# new to rabbits



## hxcburrito (Oct 26, 2012)

what kind of cover or hunting grounds should i look for for these bunnies? ive never seen a rabbit while out hunting.....EVER

is their a better time of day to go, or kind of weather :sad:


----------



## micooner (Dec 20, 2003)

The thickest cover with briers you can find. Something that when you look at it you say to yourself " man I don't really want to walk thru that" LOL


----------



## anotherbadname (Aug 16, 2012)

MICooner is spot on with the cover. Also look along ditch banks and swamps edges that have good brush, cat tails, and grass cover. 

My preference for the time of day is more dependent on the weather. If we ever get snow again (fingers crossed), hit it hard when the sky is blue, the sun is shining, and the eves are dripping.


----------



## hxcburrito (Oct 26, 2012)

I may have that. I hunt island lake and proud lake. Pretty sure island lake has some swampy areas. Any chance the old gravel pit in island lake would be good?

posted using Outdoor Hub Campfire


----------



## beaglet (Nov 22, 2009)

For some reason almost EVERY gravel pit I have ever seen had rabbits in them, but your shots will be limited due to the hills the rabbits will use to evade you...my biased opinion though is to get a beagle or two and hunt behind them...you won't regret it!!!


----------



## taylorswalker (Oct 15, 2010)

Wait for a nice snow too u can see if there are rabbit in the area before u go pushin throw all that thick stuff. Fence rows work good too.

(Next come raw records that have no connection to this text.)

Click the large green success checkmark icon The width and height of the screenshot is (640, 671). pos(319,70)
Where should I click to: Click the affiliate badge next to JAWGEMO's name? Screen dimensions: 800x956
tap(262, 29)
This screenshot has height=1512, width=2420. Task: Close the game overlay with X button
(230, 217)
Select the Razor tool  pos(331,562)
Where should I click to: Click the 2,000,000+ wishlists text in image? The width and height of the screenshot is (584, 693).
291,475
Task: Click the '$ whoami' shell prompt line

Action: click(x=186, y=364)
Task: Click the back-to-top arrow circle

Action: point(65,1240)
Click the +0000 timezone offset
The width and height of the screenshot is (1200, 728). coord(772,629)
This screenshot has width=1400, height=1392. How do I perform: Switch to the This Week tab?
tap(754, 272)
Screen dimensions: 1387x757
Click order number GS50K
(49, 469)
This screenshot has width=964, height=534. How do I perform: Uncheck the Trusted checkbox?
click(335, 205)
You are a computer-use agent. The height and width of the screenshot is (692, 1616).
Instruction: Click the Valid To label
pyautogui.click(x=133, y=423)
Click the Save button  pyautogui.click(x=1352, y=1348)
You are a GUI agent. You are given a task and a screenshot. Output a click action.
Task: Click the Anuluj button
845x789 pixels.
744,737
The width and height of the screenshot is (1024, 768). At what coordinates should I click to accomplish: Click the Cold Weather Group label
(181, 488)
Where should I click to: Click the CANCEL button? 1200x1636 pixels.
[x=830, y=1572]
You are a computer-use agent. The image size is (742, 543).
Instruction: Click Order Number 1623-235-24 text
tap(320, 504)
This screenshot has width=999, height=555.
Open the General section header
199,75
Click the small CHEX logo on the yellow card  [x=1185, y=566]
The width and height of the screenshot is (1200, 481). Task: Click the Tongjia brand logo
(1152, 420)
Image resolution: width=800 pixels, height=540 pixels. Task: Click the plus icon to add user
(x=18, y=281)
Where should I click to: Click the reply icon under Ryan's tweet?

I like mid day after snow, catch em sunnin themselves
_Posted via Mobile Device_


----------



## FREEPOP (Apr 11, 2002)

Rabbit... did somebody say rabbit?


----------



## Michigan hunter44 (Dec 28, 2012)

Hello everyone I'm new to rabbit and squirrel hunting and I wondering if anyone else out there uses a slingshot for squirrels and rabbits and if you do please tell me techinuqes on aiming, how you hunt rabbits and squirrels,


----------